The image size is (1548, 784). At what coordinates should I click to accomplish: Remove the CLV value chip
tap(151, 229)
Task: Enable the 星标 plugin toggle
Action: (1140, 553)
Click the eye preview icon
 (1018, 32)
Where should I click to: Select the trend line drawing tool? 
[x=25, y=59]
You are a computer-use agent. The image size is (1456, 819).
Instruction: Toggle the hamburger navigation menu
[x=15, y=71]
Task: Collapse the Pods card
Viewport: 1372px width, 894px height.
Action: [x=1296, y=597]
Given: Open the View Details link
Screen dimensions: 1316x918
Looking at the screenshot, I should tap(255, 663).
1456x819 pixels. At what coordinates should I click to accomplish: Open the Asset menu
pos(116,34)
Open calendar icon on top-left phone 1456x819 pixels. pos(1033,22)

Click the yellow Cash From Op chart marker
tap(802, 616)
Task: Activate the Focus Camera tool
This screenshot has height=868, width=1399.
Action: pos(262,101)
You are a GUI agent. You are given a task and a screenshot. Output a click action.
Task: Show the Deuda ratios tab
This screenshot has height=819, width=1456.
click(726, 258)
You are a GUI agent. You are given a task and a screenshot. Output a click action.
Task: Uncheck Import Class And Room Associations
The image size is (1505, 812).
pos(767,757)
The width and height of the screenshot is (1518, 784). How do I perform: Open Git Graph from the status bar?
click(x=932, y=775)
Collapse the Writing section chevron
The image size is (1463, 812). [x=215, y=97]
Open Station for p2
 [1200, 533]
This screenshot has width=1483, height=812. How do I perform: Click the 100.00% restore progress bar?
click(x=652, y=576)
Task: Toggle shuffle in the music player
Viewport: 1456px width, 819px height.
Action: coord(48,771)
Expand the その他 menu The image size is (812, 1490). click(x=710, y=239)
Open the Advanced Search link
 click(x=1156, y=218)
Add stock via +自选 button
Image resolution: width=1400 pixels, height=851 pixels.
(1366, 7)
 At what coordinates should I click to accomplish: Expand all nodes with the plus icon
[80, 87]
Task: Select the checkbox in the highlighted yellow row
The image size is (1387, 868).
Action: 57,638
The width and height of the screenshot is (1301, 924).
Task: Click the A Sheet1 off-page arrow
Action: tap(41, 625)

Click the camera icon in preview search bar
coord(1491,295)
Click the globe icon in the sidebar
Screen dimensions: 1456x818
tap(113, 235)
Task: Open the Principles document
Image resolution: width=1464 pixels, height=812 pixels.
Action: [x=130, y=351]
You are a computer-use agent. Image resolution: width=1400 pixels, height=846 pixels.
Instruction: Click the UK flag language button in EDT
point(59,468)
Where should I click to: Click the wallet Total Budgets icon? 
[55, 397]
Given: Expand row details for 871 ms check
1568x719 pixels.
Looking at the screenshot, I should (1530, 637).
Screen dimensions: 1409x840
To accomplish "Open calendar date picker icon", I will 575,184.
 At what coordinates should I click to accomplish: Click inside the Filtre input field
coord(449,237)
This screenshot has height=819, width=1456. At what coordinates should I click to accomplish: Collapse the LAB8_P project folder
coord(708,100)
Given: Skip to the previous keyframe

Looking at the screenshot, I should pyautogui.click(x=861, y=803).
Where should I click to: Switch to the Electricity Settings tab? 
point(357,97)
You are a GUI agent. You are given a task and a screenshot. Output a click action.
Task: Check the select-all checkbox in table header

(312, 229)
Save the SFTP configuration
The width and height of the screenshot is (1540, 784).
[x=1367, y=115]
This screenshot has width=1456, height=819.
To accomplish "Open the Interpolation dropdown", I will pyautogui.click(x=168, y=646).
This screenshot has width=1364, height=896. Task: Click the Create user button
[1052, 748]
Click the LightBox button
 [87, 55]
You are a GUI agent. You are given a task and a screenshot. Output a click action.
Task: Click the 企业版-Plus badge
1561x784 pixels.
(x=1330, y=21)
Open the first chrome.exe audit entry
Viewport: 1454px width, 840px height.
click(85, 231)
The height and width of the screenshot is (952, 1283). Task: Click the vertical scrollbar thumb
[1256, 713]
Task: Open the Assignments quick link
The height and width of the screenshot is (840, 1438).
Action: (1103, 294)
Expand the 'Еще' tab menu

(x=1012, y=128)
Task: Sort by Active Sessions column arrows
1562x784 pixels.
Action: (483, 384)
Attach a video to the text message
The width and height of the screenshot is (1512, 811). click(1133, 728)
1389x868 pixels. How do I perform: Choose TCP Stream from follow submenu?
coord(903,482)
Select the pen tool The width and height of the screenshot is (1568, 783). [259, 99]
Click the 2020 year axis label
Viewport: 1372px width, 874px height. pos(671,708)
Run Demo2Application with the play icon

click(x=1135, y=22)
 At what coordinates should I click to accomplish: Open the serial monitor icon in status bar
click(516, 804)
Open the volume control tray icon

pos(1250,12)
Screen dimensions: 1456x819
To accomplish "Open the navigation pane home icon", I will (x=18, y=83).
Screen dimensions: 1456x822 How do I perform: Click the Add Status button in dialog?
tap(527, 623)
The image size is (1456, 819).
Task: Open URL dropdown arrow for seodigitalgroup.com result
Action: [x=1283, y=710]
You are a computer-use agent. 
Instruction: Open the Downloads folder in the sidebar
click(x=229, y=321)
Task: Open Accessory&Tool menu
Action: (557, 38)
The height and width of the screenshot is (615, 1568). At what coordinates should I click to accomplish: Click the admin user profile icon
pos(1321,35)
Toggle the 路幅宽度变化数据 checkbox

= PROBLEM DETAILS =
Each line of the data must be returned exactly.

= RESPONSE =
The image size is (1548, 784). At what coordinates should I click to accomplish: Remove the CLV value chip
tap(151, 229)
Task: Enable the 星标 plugin toggle
Action: (1140, 553)
Click the eye preview icon
 (1018, 32)
Where should I click to: Select the trend line drawing tool? 
[x=25, y=59]
You are a computer-use agent. The image size is (1456, 819).
Instruction: Toggle the hamburger navigation menu
[x=15, y=71]
Task: Collapse the Pods card
Viewport: 1372px width, 894px height.
Action: [x=1296, y=597]
Given: Open the View Details link
Screen dimensions: 1316x918
Looking at the screenshot, I should tap(255, 663).
1456x819 pixels. At what coordinates should I click to accomplish: Open the Asset menu
pos(116,34)
Open calendar icon on top-left phone 1456x819 pixels. pos(1033,22)

Click the yellow Cash From Op chart marker
tap(802, 616)
Task: Activate the Focus Camera tool
This screenshot has height=868, width=1399.
Action: pos(262,101)
You are a GUI agent. You are given a task and a screenshot. Output a click action.
Task: Show the Deuda ratios tab
This screenshot has height=819, width=1456.
click(726, 258)
You are a GUI agent. You are given a task and a screenshot. Output a click action.
Task: Uncheck Import Class And Room Associations
The image size is (1505, 812).
pos(767,757)
The width and height of the screenshot is (1518, 784). How do I perform: Open Git Graph from the status bar?
click(x=932, y=775)
Collapse the Writing section chevron
The image size is (1463, 812). [x=215, y=97]
Open Station for p2
 [1200, 533]
This screenshot has width=1483, height=812. How do I perform: Click the 100.00% restore progress bar?
click(x=652, y=576)
Task: Toggle shuffle in the music player
Viewport: 1456px width, 819px height.
Action: coord(48,771)
Expand the その他 menu The image size is (812, 1490). click(x=710, y=239)
Open the Advanced Search link
 click(x=1156, y=218)
Add stock via +自选 button
Image resolution: width=1400 pixels, height=851 pixels.
(1366, 7)
 At what coordinates should I click to accomplish: Expand all nodes with the plus icon
[80, 87]
Task: Select the checkbox in the highlighted yellow row
The image size is (1387, 868).
Action: 57,638
The width and height of the screenshot is (1301, 924).
Task: Click the A Sheet1 off-page arrow
Action: tap(41, 625)

Click the camera icon in preview search bar
coord(1491,295)
Click the globe icon in the sidebar
Screen dimensions: 1456x818
tap(113, 235)
Task: Open the Principles document
Image resolution: width=1464 pixels, height=812 pixels.
Action: [x=130, y=351]
You are a computer-use agent. Image resolution: width=1400 pixels, height=846 pixels.
Instruction: Click the UK flag language button in EDT
point(59,468)
Where should I click to: Click the wallet Total Budgets icon? 
[55, 397]
Given: Expand row details for 871 ms check
1568x719 pixels.
Looking at the screenshot, I should (1530, 637).
Screen dimensions: 1409x840
To accomplish "Open calendar date picker icon", I will 575,184.
 At what coordinates should I click to accomplish: Click inside the Filtre input field
coord(449,237)
This screenshot has height=819, width=1456. At what coordinates should I click to accomplish: Collapse the LAB8_P project folder
coord(708,100)
Given: Skip to the previous keyframe

Looking at the screenshot, I should pyautogui.click(x=861, y=803).
Where should I click to: Switch to the Electricity Settings tab? 
point(357,97)
You are a GUI agent. You are given a task and a screenshot. Output a click action.
Task: Check the select-all checkbox in table header

(312, 229)
Save the SFTP configuration
The width and height of the screenshot is (1540, 784).
[x=1367, y=115]
This screenshot has width=1456, height=819.
To accomplish "Open the Interpolation dropdown", I will pyautogui.click(x=168, y=646).
This screenshot has width=1364, height=896. Task: Click the Create user button
[1052, 748]
Click the LightBox button
 [87, 55]
You are a GUI agent. You are given a task and a screenshot. Output a click action.
Task: Click the 企业版-Plus badge
1561x784 pixels.
(x=1330, y=21)
Open the first chrome.exe audit entry
Viewport: 1454px width, 840px height.
click(85, 231)
The height and width of the screenshot is (952, 1283). Task: Click the vertical scrollbar thumb
[1256, 713]
Task: Open the Assignments quick link
The height and width of the screenshot is (840, 1438).
Action: (1103, 294)
Expand the 'Еще' tab menu

(x=1012, y=128)
Task: Sort by Active Sessions column arrows
1562x784 pixels.
Action: (483, 384)
Attach a video to the text message
The width and height of the screenshot is (1512, 811). click(1133, 728)
1389x868 pixels. How do I perform: Choose TCP Stream from follow submenu?
coord(903,482)
Select the pen tool The width and height of the screenshot is (1568, 783). [259, 99]
Click the 2020 year axis label
Viewport: 1372px width, 874px height. pos(671,708)
Run Demo2Application with the play icon

click(x=1135, y=22)
 At what coordinates should I click to accomplish: Open the serial monitor icon in status bar
click(516, 804)
Open the volume control tray icon

pos(1250,12)
Screen dimensions: 1456x819
To accomplish "Open the navigation pane home icon", I will (x=18, y=83).
Screen dimensions: 1456x822 How do I perform: Click the Add Status button in dialog?
tap(527, 623)
The image size is (1456, 819).
Task: Open URL dropdown arrow for seodigitalgroup.com result
Action: [x=1283, y=710]
You are a computer-use agent. 
Instruction: Open the Downloads folder in the sidebar
click(x=229, y=321)
Task: Open Accessory&Tool menu
Action: (557, 38)
The height and width of the screenshot is (615, 1568). At what coordinates should I click to accomplish: Click the admin user profile icon
pos(1321,35)
Toggle the 路幅宽度变化数据 checkbox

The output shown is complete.